**WHAT IS EXPECTED**:
Tally the lines in the records that contain the string "Select", treating uppercase and lowercase as different, and give only the number.

— start INFORMATION SUPPLIED —

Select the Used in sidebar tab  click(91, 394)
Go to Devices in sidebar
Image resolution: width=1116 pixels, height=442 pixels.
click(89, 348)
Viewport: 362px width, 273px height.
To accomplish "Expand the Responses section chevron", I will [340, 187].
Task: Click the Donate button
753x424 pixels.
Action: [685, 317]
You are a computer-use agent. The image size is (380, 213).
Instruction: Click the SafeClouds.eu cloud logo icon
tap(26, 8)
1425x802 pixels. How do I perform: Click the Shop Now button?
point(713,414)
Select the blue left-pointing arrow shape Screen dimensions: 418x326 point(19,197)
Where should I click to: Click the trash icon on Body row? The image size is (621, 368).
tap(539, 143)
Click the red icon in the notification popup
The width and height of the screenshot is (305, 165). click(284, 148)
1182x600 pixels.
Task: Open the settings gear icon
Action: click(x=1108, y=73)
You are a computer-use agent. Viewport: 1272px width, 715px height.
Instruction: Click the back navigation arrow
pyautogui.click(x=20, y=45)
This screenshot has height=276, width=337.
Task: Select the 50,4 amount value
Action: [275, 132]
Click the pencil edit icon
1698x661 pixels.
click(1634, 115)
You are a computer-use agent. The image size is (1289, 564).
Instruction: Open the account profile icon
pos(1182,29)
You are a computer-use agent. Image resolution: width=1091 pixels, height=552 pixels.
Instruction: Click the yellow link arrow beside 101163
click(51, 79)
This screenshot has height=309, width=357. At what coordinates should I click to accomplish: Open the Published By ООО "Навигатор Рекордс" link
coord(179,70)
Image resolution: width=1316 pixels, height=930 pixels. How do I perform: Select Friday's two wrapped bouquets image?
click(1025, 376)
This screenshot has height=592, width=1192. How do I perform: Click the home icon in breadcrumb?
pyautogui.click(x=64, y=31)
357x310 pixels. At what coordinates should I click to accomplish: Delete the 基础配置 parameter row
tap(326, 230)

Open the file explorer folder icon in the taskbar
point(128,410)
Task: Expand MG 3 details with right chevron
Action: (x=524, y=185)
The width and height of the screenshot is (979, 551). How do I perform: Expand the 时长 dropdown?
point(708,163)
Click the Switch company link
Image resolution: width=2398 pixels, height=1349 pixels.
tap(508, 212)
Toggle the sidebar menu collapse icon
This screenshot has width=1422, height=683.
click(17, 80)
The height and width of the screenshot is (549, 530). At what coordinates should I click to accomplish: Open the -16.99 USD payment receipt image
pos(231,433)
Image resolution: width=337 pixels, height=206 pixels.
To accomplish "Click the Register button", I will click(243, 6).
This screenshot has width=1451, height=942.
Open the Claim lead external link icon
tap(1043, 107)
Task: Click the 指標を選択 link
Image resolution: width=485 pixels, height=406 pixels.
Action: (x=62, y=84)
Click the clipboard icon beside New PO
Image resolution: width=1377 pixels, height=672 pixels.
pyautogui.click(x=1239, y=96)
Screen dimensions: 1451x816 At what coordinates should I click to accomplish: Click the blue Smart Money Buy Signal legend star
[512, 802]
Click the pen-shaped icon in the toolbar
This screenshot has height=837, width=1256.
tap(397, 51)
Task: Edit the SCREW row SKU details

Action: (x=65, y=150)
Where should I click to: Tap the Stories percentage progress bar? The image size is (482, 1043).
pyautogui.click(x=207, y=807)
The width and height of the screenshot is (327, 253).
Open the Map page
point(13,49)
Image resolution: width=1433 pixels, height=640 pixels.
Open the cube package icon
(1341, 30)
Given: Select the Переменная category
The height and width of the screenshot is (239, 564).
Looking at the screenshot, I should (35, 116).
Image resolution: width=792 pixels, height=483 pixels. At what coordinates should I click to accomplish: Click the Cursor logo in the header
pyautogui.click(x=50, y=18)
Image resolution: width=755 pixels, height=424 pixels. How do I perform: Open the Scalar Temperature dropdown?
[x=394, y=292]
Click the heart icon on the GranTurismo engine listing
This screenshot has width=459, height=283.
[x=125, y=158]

— end INFORMATION SUPPLIED —

**EXERCISE ANSWER**:
5